Network Analysis Environment

Using the PCAP file generated in the runtime environment will extract all the connections with third parties, the messages sent between them, the ports and protocols used, etc. The agents extracted from the file will be analyzed geographically, categorically, topologically and whether they are on a blacklist or not. And if an agent is a web server, it will be analyzed more deeply using a web crawler.

Monitoring system

Consequently, a monitoring module has been developed to monitor the agents extracted in the network analysis. Every 3 hours, the agents will be monitored, checking if they are still working, if they have changed geographically or if they have changed the domain name or not.

Results & Findings

During two months (2022-03-28 / 2022-05-30) 2,925 executable malware files (binaries and scripts) and 453 non-executable malware files were collected. This table shows the distribution of the architectures found during these two months. Almost half of the examples found are MIPS and ARM, and the other half are PowerPC, M68K, x86, SH, SPARC and different scripts. 

Regarding the families encountered, 3 large families stand out: Mirai, Gafgyt and Tsunami. Their behavior is similar and they are divided into two different modules.

  1. Propagation module. The malware tries to create a botnet as large as possible and therefore uses different scanning and exploitation techniques in order to infect as many devices as possible.
  2. Attack module. The botnet performs a Distributed Denial-of-Service (DDoS) attack using different techniques such as SYN, UDP, HTTP floods.

Five different types of agents related to the malware have been found: malware distributors, command and controls (C&C), DNS agents, certificate agents and simple communication agents. Of these five, those with malicious behavior have been analyzed in more depth: malware distributor and command and control. 

Malware distributor

Malware campaigns usually have servers that distribute the malware payload. These servers have been called malware distributors. Using a communication service (94% of them use HTTP) they distribute the same malware that is compiled for various IoT architectures. 

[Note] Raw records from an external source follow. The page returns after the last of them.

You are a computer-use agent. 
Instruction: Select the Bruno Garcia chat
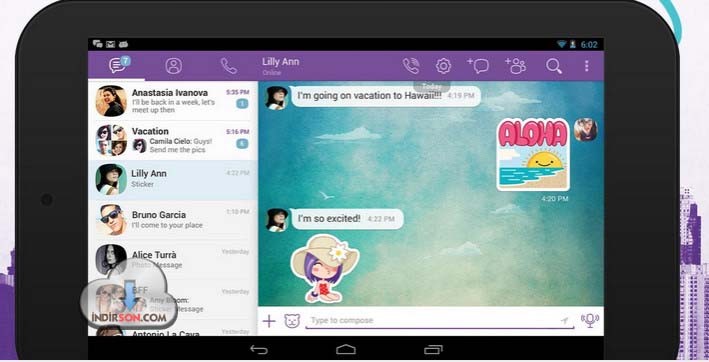[173, 220]
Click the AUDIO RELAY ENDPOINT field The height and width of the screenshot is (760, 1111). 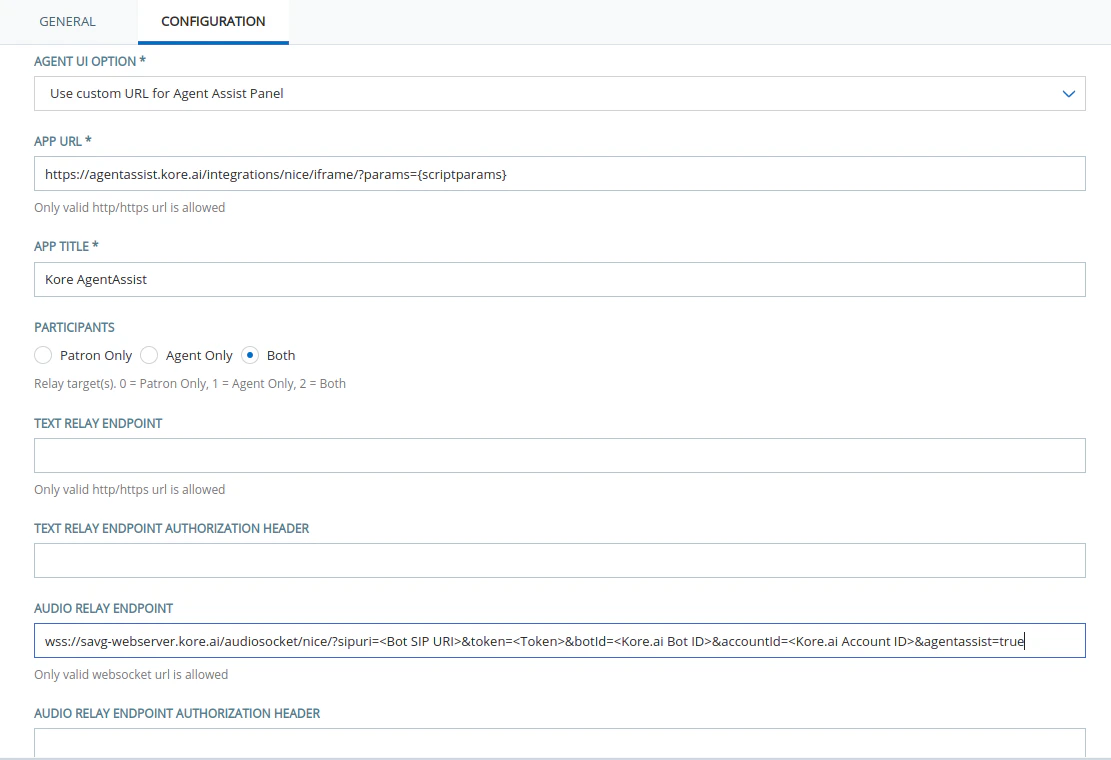[x=560, y=640]
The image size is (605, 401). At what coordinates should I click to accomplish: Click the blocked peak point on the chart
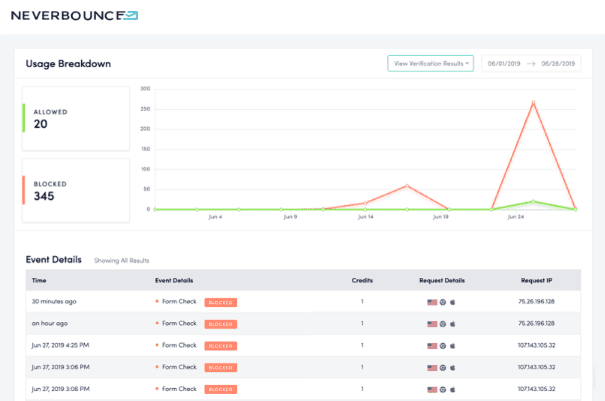533,102
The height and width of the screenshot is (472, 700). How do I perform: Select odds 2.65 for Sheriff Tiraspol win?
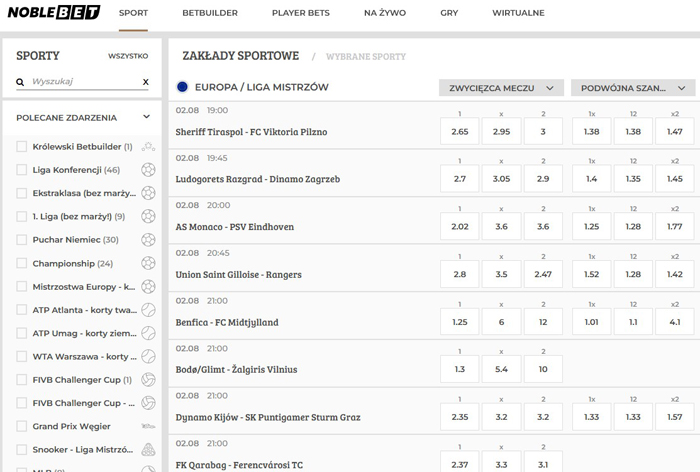pyautogui.click(x=459, y=132)
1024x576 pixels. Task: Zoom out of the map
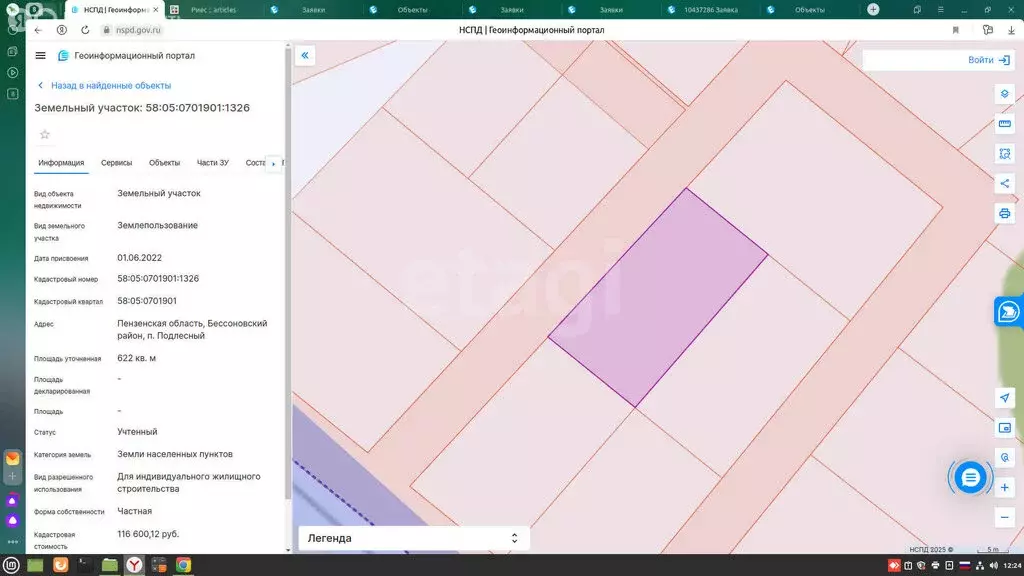point(1005,517)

Here the distribution of the agents and binaries, being red the binaries and black the agents.

221 HTTP malware distributors and 7 using the HTTPS protocol have been found. Each agent of this type is related on average to 12.5 binaries. This is because the malware distributor delivers the same malware for different architectures (it can be seen in this image that it distributes the same malware for 15 different architectures). 

Command and Control

These agents are a server that sends commands to infected devices and can perform different malicious behaviors. The protocols that have been found to send commands are BitTorrent DHT which is a P2P protocol, IRC and HTTP. In total 678 such agents have been found and each C&C controls 3.33 binary malware on average.

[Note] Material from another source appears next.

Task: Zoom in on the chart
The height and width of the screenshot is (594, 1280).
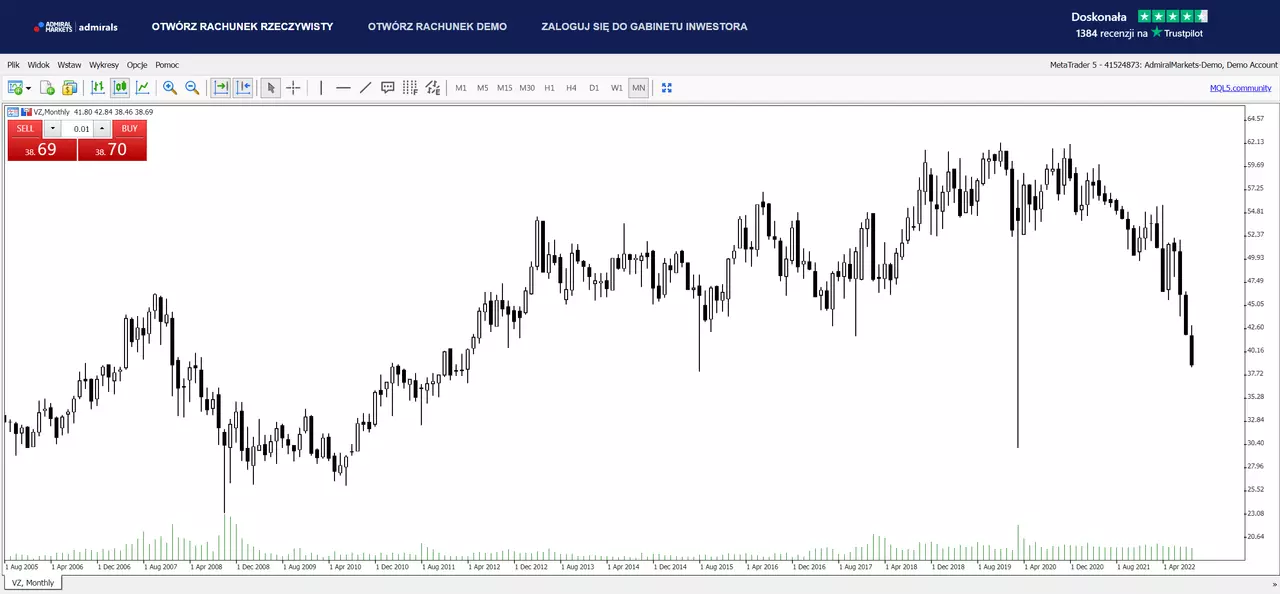Action: [170, 88]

Here is a list of commands from a C&C of a Tsunami binary sample.

It is also interesting to note that 30,3% of C&C agents behave as malware distributors at the same time. This means that most of the agents have one functionality but there is a smaller percentage that have several functionalities. 

Geographical Analysis

In the case of C&Cs and malware distributors, the country with the largest presence is the United States. In fact, this country accounts for one-third of all C&C agents and malware distributors. The countries that appear most frequently are the same in both cases: United States, Netherlands and Germany. The percentage of the three countries being more than 60%.  With this data we can assume that the different malware campaigns distribute their agents in the same countries.